The FDA published the analytic methods to detect contaminated heparin batches in March 2008, which revealed a high degree of contamination. The FDA’s investigation showed that the manufacturer and other suppliers had bought heparin from a single supplier, which, in turn, sourced the heparin from its factory based in China. The contaminant was in the heparin material before it reached the supplier. Since the Chinese factory sourced its raw heparin from various small suppliers, full traceability of the heparin supplies was not possible.
In response to the contamination issue, extensive revisions were made to the unfractioned heparin monographs of both the US and European Pharmacopeias, and it also led to more scrutiny of supply chains. In my view, today there is still the potential for pharmaceutical finished dosages to be contaminated with animal-derived products; for example, some APIs, starting materials and primary packaging materials involve the use of products/materials derived from animals:
The use of proteins, enzymes, amino acids from animals used in the manufacturing of API and API starting materials.

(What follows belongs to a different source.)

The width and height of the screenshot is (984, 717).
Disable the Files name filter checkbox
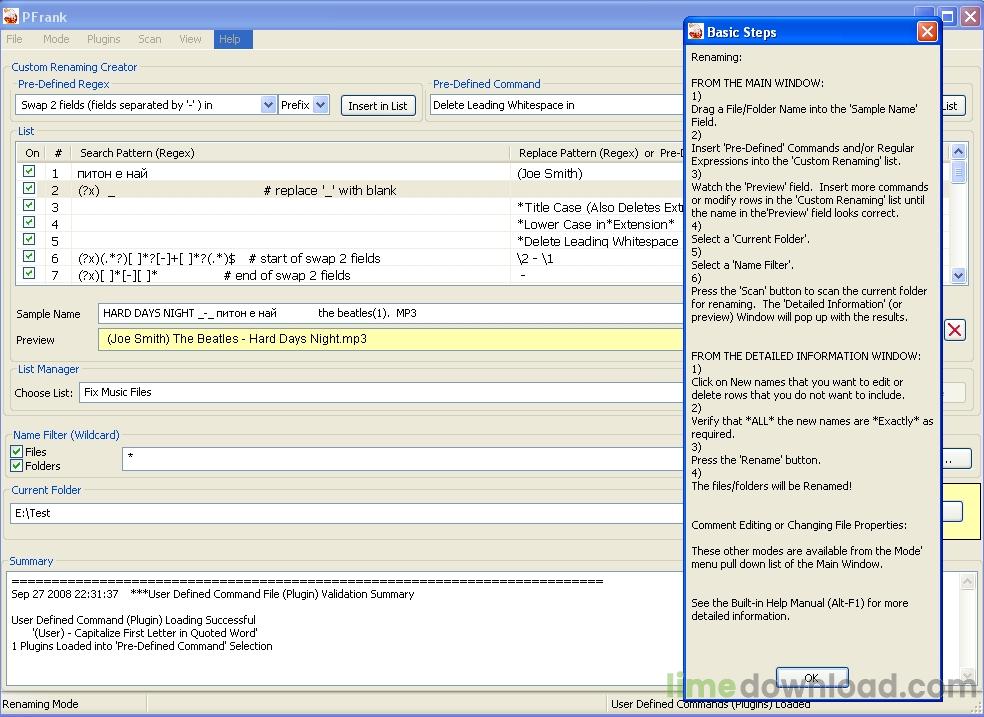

Primary packaging materials, such as like gelatin capsules, are derived from the fat of animals.
For biotechnological products like serums, blood products and vaccines, source material can be derived from animals.
There is also a possible risk of BSE contamination through equipment/utilities where biologically-derived products and/or products of animal origin are handled, such as culture media used in reactors for media fill studies, or reagents manufactured in a non-animal origin free facility.
The use of such animal-derived products is accepted, provided that the manufacturing process and procedures comply with the applicable regulations set by the World Health Organization (WHO), the European Commission and the FDA. However, where possible, the use of animal-derived products should be avoided when manufacturing products used to diagnose, treat, or cure patients. The best way to eliminate the risk of BSE and other contaminations resulting from animal-derived products is to maintain an animal-origin-free facility – and, importantly, life science companies should hold their suppliers to the same standards. If you choose to rely on a supplier that doesn’t maintain an animal-origin-free facility, you are in danger of introducing contamination. For me, the choice is obvious.